Jefferies is not revising its probability scenarios for OCA in NASH, Yee said, expecting that the drug will get approved this year. “We argue Intercept is still generally fine and this is about a totally new indication and accelerated approval on a new endpoint,” he wrote. Yee noted that near-term revenue projections for OCA have been decreasing, but that the launch might fare better in some ways if it occurs another three months past the hoped-for end of the COVID-19 pandemic.

Morningstar is maintaining a 75% likelihood of approval for OCA in NASH. “At best, this pushes back the launch by several weeks,” analyst Anna Baran wrote on 22 May. “At worst, this is an indication that the FDA has doubts regarding OCA’s efficacy and safety.”

Informa's Biomedtracker left its 93% likelihood of approval unaltered following the 22 May announcement.

Intercept offered no detail about what additional information it is readying for the FDA, and analysts from SVB Leerink and Credit Suisse both said clarity about that might address investors’ concerns. Intercept’s share price fell during the trading day, closing down 12% at $80.51 on 22 May.

“While today’s news will drive [share price] volatility short-term, and greater clarity on the additional data request would’ve been welcomed, we believe fundamental impact from today’s update is likely limited,” Credit Suisse’s Tiago Fauth said. “[We] continue to believe Intercept’s data has established a compelling benefit/risk profile in the indication and targeted commercial population.”
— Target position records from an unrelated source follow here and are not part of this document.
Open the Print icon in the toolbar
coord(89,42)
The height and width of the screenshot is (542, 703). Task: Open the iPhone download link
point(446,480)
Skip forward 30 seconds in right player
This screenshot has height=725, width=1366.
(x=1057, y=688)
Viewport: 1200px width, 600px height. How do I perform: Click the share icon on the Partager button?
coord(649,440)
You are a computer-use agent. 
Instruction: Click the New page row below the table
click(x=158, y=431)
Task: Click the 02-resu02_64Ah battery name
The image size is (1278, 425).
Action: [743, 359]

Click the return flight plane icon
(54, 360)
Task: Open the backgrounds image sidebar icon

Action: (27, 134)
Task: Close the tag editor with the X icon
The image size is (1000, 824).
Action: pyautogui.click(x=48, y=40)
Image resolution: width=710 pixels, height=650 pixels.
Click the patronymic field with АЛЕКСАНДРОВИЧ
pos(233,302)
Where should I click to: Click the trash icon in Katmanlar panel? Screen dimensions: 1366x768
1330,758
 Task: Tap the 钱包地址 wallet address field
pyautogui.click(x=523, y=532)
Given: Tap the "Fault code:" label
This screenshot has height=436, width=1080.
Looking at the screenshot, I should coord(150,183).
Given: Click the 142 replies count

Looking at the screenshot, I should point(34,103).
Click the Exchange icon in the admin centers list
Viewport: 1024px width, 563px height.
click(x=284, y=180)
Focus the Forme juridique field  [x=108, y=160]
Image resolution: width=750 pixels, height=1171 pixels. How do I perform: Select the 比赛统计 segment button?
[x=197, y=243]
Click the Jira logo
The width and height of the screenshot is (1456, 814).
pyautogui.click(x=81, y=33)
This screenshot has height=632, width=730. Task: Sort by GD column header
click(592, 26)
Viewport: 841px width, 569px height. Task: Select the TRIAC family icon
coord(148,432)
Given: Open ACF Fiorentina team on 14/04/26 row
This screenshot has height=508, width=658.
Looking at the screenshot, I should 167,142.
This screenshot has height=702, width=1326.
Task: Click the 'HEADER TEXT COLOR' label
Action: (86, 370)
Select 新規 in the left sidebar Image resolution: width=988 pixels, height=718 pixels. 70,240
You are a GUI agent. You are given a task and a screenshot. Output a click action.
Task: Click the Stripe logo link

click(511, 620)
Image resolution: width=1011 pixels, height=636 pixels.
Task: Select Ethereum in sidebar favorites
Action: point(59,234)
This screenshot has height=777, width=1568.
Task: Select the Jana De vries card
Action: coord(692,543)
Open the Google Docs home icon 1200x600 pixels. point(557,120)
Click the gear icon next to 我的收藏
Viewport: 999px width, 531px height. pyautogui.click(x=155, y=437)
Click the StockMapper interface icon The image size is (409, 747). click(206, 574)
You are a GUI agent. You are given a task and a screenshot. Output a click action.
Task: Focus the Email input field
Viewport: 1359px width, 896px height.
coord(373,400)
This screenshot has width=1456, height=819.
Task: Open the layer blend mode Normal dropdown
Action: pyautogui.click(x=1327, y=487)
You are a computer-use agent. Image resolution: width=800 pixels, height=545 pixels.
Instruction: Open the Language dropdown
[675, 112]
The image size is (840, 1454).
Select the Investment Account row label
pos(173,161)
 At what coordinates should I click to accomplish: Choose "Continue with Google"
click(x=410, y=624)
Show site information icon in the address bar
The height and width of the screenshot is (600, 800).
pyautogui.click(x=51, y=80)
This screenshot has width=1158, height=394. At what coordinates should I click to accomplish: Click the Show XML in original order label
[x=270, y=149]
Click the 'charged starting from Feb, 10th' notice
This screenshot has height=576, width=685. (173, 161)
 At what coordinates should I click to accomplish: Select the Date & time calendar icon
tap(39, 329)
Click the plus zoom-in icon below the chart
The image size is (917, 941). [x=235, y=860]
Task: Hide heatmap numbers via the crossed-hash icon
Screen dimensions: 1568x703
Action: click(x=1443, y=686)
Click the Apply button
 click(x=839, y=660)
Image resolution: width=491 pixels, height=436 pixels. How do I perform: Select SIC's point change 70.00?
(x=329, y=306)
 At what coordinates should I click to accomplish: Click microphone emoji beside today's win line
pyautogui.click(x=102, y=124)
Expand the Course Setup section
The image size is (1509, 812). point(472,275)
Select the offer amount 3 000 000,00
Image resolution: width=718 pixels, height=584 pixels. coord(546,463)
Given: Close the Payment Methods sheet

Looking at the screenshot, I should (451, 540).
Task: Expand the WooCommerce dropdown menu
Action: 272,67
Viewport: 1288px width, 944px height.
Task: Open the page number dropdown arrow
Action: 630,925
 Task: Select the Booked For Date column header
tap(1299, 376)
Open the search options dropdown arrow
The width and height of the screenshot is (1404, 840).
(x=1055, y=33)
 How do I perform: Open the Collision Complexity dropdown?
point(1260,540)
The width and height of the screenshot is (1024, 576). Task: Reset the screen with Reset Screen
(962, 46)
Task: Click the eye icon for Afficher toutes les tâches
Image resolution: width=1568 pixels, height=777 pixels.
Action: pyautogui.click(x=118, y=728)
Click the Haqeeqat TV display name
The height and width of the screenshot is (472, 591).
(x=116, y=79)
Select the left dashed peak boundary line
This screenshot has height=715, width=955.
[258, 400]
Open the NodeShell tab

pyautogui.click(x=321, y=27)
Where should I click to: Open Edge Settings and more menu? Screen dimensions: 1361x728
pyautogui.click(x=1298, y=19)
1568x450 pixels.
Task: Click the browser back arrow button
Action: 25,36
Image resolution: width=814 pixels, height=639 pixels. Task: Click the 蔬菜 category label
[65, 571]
Leerink analyst Thomas Smith speculated that the additional data the FDA requested might be broad-based, however, citing efficacy, safety, non-invasive testing, benefit/risk and risk management as likely subjects. “Today’s delay, in our view, injects additional uncertainty into the FDA panel discussion and potential approval/label/timing,” he wrote on 22 May.

Smith speculated that advisory committee discussion topics probably will include the clinical relevance of the REGENERATE data, the implications of a failed OCA NASH study in Japan, safety and tolerability issues pertaining to LDL cholesterol levels and pruritus, optimal dosing of OCA and whether the label might require liver biopsy for diagnosis of patients. A biopsy requirement in the label could hinder OCA launch’s momentum, analysts have warned.